— Data provided —
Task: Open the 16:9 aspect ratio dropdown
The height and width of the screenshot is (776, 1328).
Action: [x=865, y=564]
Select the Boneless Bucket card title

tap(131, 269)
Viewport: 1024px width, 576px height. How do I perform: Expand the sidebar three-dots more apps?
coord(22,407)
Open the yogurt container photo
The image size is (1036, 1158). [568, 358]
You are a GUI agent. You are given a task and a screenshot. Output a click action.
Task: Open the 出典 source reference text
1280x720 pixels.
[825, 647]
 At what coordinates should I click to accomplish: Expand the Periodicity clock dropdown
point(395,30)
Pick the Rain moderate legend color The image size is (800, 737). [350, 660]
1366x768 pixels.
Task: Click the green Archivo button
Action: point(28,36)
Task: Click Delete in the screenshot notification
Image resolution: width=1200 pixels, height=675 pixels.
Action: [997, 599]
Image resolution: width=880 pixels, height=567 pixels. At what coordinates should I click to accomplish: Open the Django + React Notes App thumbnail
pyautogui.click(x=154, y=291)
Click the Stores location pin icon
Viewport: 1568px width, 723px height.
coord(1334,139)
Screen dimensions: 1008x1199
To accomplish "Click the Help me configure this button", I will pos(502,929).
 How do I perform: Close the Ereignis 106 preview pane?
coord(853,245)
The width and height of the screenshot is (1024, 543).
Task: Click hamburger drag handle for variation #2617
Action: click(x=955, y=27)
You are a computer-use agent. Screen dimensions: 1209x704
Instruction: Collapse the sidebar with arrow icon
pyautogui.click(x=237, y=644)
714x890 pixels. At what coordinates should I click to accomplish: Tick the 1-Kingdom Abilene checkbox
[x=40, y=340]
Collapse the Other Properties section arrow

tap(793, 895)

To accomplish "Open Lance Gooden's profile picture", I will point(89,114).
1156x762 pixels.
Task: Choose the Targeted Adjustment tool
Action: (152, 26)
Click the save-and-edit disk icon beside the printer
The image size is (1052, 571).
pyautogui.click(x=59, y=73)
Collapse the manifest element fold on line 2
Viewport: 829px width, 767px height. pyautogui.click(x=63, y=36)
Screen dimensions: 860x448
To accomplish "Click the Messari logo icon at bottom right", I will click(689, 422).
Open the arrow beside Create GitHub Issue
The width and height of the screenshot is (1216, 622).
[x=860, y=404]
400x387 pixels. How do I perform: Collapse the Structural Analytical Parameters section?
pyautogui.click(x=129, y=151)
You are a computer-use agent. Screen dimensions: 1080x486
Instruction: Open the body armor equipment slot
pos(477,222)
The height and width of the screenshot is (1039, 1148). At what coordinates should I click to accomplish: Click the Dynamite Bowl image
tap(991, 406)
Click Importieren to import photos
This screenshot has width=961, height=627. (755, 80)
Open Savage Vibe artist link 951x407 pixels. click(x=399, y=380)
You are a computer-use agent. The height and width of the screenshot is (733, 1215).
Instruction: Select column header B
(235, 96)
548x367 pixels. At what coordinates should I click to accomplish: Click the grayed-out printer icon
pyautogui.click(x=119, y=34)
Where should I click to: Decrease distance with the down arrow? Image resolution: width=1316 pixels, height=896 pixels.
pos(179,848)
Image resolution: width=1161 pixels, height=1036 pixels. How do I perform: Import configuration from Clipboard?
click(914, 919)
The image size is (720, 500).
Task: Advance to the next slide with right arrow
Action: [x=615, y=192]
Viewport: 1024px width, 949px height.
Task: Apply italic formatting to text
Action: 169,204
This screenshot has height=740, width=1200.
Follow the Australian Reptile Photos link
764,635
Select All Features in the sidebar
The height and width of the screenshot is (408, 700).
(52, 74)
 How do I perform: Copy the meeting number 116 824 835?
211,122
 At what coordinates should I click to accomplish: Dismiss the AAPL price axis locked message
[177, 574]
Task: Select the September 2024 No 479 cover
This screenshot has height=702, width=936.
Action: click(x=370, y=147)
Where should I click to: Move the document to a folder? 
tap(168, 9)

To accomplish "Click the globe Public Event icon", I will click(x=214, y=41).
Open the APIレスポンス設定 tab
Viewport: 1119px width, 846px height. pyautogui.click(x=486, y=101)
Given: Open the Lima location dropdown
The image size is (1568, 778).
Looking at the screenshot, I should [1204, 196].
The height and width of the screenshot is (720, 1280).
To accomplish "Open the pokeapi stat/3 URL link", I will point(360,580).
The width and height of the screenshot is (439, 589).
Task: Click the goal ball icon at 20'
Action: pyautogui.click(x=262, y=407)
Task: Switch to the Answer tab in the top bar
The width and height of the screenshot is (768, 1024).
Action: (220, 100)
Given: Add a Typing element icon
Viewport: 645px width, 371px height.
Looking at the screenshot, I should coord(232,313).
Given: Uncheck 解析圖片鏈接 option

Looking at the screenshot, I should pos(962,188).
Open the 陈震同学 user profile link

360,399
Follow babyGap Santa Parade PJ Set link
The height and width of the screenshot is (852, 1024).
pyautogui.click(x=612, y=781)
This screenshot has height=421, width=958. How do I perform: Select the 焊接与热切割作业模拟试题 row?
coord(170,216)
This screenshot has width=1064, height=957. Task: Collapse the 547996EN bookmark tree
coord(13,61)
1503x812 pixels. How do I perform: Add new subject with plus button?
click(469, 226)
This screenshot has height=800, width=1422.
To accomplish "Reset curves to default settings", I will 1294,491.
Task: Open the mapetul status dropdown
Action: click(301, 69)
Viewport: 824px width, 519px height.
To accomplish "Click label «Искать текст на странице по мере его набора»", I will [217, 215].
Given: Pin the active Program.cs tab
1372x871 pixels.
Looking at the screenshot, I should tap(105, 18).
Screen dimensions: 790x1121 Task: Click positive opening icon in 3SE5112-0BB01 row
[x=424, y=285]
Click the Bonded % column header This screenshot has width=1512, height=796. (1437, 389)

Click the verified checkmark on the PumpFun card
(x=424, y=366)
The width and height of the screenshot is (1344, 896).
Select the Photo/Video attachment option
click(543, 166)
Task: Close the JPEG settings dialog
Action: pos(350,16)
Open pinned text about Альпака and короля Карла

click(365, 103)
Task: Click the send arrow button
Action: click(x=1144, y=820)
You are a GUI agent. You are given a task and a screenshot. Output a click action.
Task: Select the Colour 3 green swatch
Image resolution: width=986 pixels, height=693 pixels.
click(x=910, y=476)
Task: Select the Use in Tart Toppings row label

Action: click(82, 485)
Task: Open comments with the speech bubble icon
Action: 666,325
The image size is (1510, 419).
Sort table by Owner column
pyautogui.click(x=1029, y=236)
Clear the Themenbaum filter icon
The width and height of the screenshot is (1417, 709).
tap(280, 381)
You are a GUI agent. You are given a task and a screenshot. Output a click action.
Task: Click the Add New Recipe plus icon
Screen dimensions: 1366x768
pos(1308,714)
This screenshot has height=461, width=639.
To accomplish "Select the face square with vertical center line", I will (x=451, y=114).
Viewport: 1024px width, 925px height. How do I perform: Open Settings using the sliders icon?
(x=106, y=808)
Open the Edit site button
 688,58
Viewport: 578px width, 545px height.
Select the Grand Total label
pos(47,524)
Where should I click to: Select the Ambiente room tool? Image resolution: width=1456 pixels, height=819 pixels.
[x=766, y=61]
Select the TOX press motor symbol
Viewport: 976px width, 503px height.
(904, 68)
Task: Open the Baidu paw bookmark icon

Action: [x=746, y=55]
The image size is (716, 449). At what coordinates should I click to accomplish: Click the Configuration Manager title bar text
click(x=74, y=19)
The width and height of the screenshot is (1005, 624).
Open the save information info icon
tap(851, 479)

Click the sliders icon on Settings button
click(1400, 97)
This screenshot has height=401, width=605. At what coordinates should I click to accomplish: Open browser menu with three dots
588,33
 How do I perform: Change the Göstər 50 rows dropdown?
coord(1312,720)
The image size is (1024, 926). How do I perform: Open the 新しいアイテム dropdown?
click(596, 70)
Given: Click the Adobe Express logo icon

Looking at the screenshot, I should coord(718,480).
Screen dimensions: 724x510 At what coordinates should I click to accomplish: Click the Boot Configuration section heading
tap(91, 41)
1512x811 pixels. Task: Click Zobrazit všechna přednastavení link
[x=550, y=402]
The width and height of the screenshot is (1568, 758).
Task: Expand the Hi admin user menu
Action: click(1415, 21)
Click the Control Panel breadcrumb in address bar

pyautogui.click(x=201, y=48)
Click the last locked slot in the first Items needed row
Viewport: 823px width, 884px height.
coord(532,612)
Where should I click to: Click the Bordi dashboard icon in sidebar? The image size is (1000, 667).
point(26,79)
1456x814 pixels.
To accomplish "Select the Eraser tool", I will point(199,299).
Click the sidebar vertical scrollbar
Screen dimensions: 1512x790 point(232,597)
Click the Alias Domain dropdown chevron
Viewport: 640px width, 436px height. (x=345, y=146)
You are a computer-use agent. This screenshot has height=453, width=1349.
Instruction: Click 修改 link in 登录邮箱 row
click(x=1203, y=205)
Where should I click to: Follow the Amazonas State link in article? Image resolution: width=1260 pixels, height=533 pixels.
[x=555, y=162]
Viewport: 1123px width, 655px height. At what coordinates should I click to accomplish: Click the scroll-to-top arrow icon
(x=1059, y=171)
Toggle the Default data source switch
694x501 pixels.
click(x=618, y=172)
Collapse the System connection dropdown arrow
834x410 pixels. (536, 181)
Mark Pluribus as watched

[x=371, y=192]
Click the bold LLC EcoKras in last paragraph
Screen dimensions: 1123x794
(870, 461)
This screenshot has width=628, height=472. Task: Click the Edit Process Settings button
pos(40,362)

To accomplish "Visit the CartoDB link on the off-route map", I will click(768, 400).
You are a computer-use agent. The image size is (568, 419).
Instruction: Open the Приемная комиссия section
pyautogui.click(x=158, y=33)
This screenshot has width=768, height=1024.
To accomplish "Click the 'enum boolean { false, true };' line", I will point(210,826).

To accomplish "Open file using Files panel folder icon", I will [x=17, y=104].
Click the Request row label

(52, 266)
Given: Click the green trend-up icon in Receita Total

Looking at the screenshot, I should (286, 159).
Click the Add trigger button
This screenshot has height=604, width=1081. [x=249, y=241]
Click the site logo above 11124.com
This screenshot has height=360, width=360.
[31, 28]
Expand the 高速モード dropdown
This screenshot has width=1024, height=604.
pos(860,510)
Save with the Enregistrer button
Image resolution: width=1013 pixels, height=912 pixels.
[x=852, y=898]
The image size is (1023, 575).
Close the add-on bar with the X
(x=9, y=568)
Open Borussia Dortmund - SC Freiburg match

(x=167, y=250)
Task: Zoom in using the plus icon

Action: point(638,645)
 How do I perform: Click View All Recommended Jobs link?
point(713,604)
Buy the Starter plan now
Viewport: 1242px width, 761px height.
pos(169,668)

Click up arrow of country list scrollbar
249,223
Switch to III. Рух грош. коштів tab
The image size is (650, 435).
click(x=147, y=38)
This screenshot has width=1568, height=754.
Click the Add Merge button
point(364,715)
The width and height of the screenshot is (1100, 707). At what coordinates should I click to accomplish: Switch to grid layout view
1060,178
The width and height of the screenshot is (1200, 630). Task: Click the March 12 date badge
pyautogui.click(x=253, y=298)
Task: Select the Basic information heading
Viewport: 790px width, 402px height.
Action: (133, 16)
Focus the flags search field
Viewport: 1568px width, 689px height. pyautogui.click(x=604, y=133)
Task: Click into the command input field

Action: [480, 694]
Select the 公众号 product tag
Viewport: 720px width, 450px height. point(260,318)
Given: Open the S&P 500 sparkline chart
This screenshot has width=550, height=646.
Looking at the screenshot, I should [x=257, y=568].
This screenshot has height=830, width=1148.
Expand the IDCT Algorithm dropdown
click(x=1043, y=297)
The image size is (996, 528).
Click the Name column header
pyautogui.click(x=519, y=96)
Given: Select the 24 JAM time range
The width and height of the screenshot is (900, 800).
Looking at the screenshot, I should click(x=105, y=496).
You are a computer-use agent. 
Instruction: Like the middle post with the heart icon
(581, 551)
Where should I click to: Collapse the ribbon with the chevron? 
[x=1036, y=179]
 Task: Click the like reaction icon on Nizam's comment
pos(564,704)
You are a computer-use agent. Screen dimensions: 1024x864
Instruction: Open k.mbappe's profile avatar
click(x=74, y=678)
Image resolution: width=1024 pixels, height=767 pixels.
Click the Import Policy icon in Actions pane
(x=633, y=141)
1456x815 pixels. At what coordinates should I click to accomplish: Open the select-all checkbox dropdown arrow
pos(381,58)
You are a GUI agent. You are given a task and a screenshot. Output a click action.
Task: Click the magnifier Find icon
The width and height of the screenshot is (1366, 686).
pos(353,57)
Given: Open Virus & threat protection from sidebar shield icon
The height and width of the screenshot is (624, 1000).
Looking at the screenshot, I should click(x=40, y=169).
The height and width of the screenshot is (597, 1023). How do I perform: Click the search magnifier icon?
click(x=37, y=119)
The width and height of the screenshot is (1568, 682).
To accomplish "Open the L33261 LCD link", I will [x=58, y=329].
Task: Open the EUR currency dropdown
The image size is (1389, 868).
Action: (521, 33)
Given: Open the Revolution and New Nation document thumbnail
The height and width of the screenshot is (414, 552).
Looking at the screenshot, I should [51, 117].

— Task —
Send back an exact copy of only the lines from the line with "This screenshot has height=360, width=360." up to and including the line with "Given: Select the 24 JAM time range" in the data above.

— Task answer —
This screenshot has height=360, width=360.
[31, 28]
Expand the 高速モード dropdown
This screenshot has width=1024, height=604.
pos(860,510)
Save with the Enregistrer button
Image resolution: width=1013 pixels, height=912 pixels.
[x=852, y=898]
The image size is (1023, 575).
Close the add-on bar with the X
(x=9, y=568)
Open Borussia Dortmund - SC Freiburg match

(x=167, y=250)
Task: Zoom in using the plus icon

Action: point(638,645)
 How do I perform: Click View All Recommended Jobs link?
point(713,604)
Buy the Starter plan now
Viewport: 1242px width, 761px height.
pos(169,668)

Click up arrow of country list scrollbar
249,223
Switch to III. Рух грош. коштів tab
The image size is (650, 435).
click(x=147, y=38)
This screenshot has width=1568, height=754.
Click the Add Merge button
point(364,715)
The width and height of the screenshot is (1100, 707). At what coordinates should I click to accomplish: Switch to grid layout view
1060,178
The width and height of the screenshot is (1200, 630). Task: Click the March 12 date badge
pyautogui.click(x=253, y=298)
Task: Select the Basic information heading
Viewport: 790px width, 402px height.
Action: (133, 16)
Focus the flags search field
Viewport: 1568px width, 689px height. pyautogui.click(x=604, y=133)
Task: Click into the command input field

Action: [480, 694]
Select the 公众号 product tag
Viewport: 720px width, 450px height. point(260,318)
Given: Open the S&P 500 sparkline chart
This screenshot has width=550, height=646.
Looking at the screenshot, I should [x=257, y=568].
This screenshot has height=830, width=1148.
Expand the IDCT Algorithm dropdown
click(x=1043, y=297)
The image size is (996, 528).
Click the Name column header
pyautogui.click(x=519, y=96)
Given: Select the 24 JAM time range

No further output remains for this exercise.